(QUÉ SE PIDE):
Copia palabra por palabra el pasaje del texto sobre Natalia Dicenta que va desde "Les hago cargo" hasta "de otro modo.", este incluido.

(FRAGMENTO DEL TEXTO):

Mi segunda confesión es más íntima, aunque también emulativa. Verán, a ratos me identifico con Tomine. Tomine es un personaje literario procedente de la última novela de Santiago Roncagliolo, un fugaz secundario cuya vida se reduce a apenas unas páginas. Tomine siente una gran fascinación por Mai, una bella cantante japonesa, por eso acude a todas sus actuaciones, noche tras noche, para disfrutar de su presencia en la oscuridad de la butaca, siempre escondido de forma anónima entre el público, esperando no ser descubierto. Quizás sea yo menos fiel, pero sí siento de una manera similar mi relación con Natalia Dicenta. Como un acosador afectado por la timidez, la he seguido allá donde su vena musical la conducía. La recuerdo con nocturnidad en la sala Clamores, también en cálidas noches de abril similares a esta en el Café Central, y en su magnífica puesta de largo como cantante en el teatro Albéniz. Escondido en mi butaca he podido disfrutar de Gerswhin y de Porter y hasta de Luis Pastor (cómo he echado de menos ese disco que nunca vio la luz) llenando el aire, derramándose desde su portentosa, armónica voz. Ellos ponían la música, pero el influjo, la magia, la fascinación siempre han sido cosa de ella, de la cantante, de la actriz. De Natalia.
Les hago cargo de tales precedentes para que entiendan la emoción que me embargó al conocer la existencia de "Al final del arco iris", la obra escrita por Peter Quilter programada actualmente en el teatro Marquina. En ella se representan los últimos días de esplendor de la gran Judy Garland, apoyados en el rostro y la voz de Natalia Dicenta. Anoche asistí a la función, y tengo que catalogar la experiencia como memorable. Aunque para ser sincero, y como a estas alturas podrán imaginar, difícilmente hubiera podido ser de otro modo.

(FILAS EXTRAÍDAS):
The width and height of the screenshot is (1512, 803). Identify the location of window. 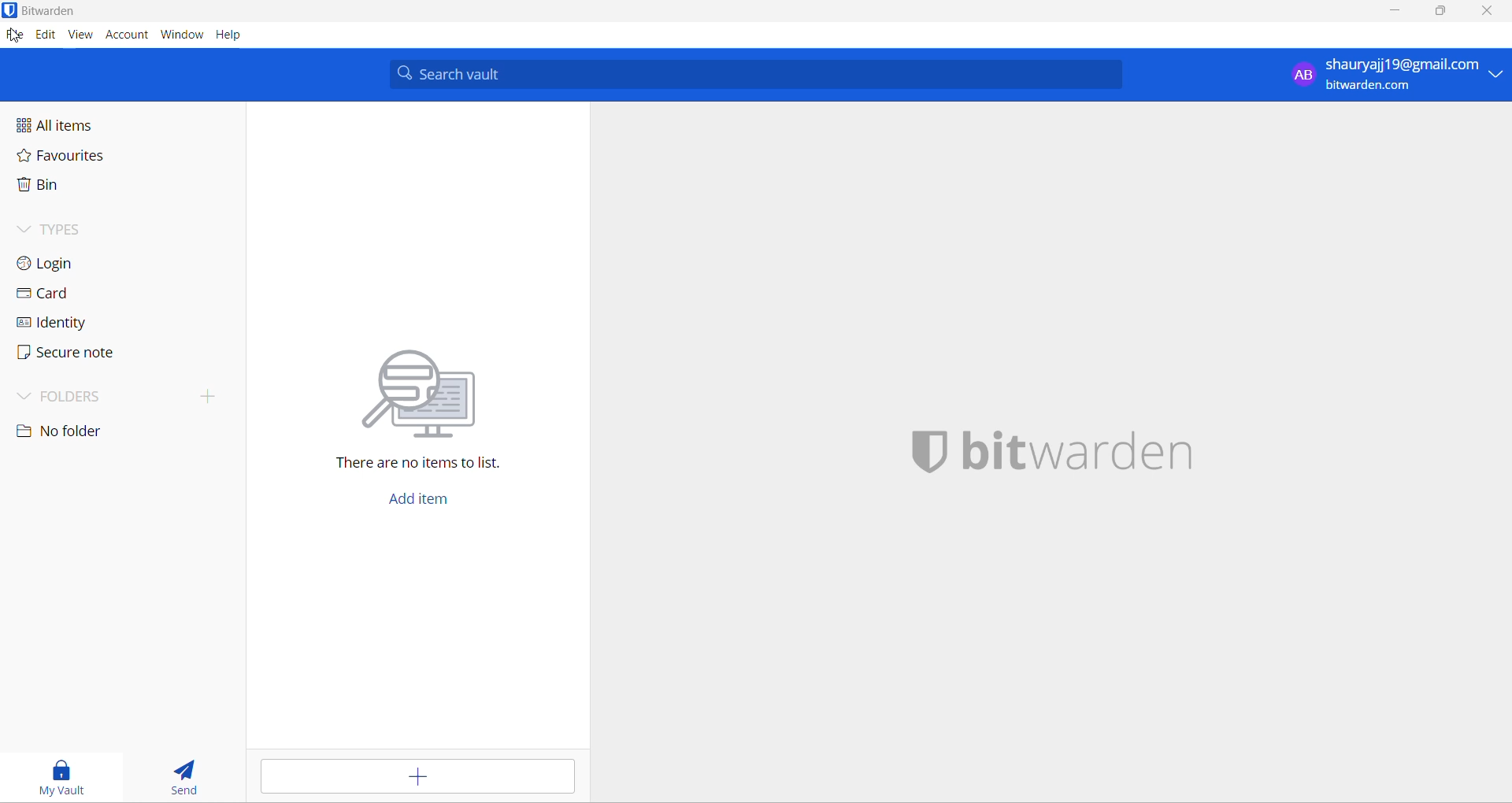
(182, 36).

==

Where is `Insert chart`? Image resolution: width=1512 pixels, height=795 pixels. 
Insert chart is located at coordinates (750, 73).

(RESPUESTA):
Les hago cargo de tales precedentes para que entiendan la emoción que me embargó al conocer la existencia de "Al final del arco iris", la obra escrita por Peter Quilter programada actualmente en el teatro Marquina. En ella se representan los últimos días de esplendor de la gran Judy Garland, apoyados en el rostro y la voz de Natalia Dicenta. Anoche asistí a la función, y tengo que catalogar la experiencia como memorable. Aunque para ser sincero, y como a estas alturas podrán imaginar, difícilmente hubiera podido ser de otro modo.